There are obvious benefits coming already from how the course is organised. Because you are not allowed to talk, read or write, you give away your mobile phone (!), you really have nothing else to do than focus on yourself. And you have all the time in the world for that. It made me realise how little time we actually have for it in everyday life. I would say it is close to zero. So, introspection, forced introvertism. And it is not that you start thinking about situations from 10 years ago, or you remember about how it was when you were a child, no. You actually live very much in the moment, you go to the meditation hours, go for lunch, take a shower, go to the meditation hours. But in the meantime you react to what happens outside you in your typical way (in the end there are still people around). And because there are no other distractions, your typical reactions are very exposed and clear to you. I became shocked to realise my typical reactions. It's making your problems very visible, as long as you are attentive to them and not get washed away with "omg this is so annoying why did I come here". Better pay attention. One can learn a lot about oneself just because of this.

Then, meditation. First three days is practicing Anapana, which is supposed to help you focus. I am a very "multitasking" person, and usually find it really hard to focus on what someone is even saying to me for more than few seconds. Sometimes I find myself having more than 1 train of thoughs at a time (or at least it feels so to me). These three days actually did make a change. The time of spacing out while watching the evening lecture got descreased from my typical 10-30 minutes to 2-10 seconds! Of course now, after 2 more weeks of vacation this effect is almost gone, but that is because I have not practiced it since then (still planning though, once I get into my normal week work rhythm).

Next 7 days we were practicing the actual Vipassana, which is about doing whole body scan, part by part, while keeping certain state of mind. A side effect of this was that I realised how small I am. I realised that being trapped in all my thoughts and projections about what other people think about me, I imaginerily expanded myself way beyond my physical body. When I entered a room I would imagine I take all the space of that room, while most of the people would not even notice me. Realising that you are only actually as big as your physical body takes away so much weight from you. It made me feel much lighter. Smaller. Humbler.

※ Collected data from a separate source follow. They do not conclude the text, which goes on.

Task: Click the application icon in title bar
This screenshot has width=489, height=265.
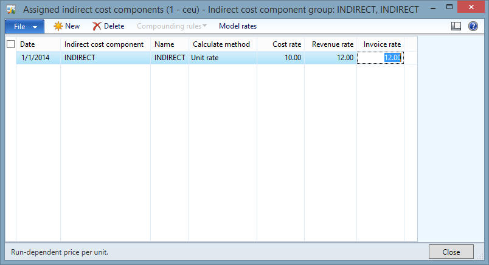Action: 10,9
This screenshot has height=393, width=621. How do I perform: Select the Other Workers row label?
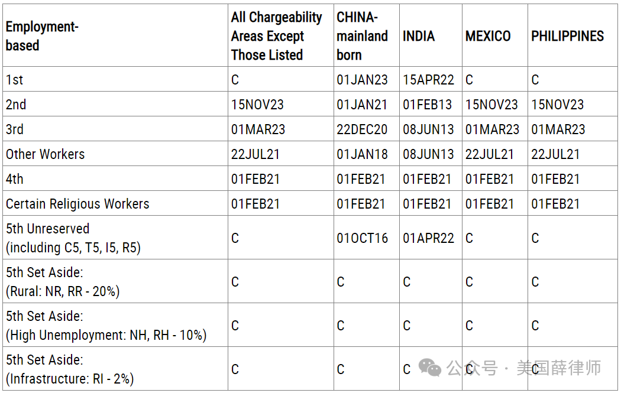tap(45, 154)
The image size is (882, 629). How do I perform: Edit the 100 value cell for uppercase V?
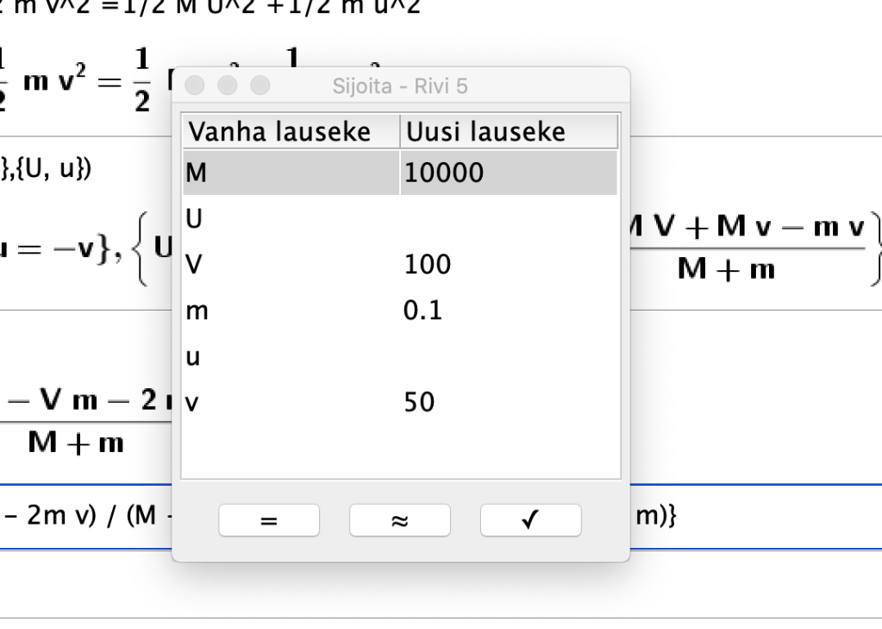509,264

And now to the real effect of Vipassana. This is what the actual point of this meditation is, though I am not sure if I got that benefit yet. Purification of the mind. While you meditate emotions come to you and those emotions feel very familiar. You are supposed to acknowledge them but not react to them emotionally. I am not sure if what I experienced was caused by Vipassana, since every time I had those emotions coming they still came in response to some external event, though right after meditation. It happened twice, on the 7th and 8th day. And yes, both of those emotions were very intense and they brought up really deep negative beliefs about myself. I have been crying but without tears. Yes, I felt those emotions coming in waves. After the second episode I thought to myself "wow, now I feel like I felt when I was 23". I am not sure if those beliefs got eradicated now. When I think about them now they feel untrue to me, but maybe when I am in some very bad mental state I may still believe in them? The time will show.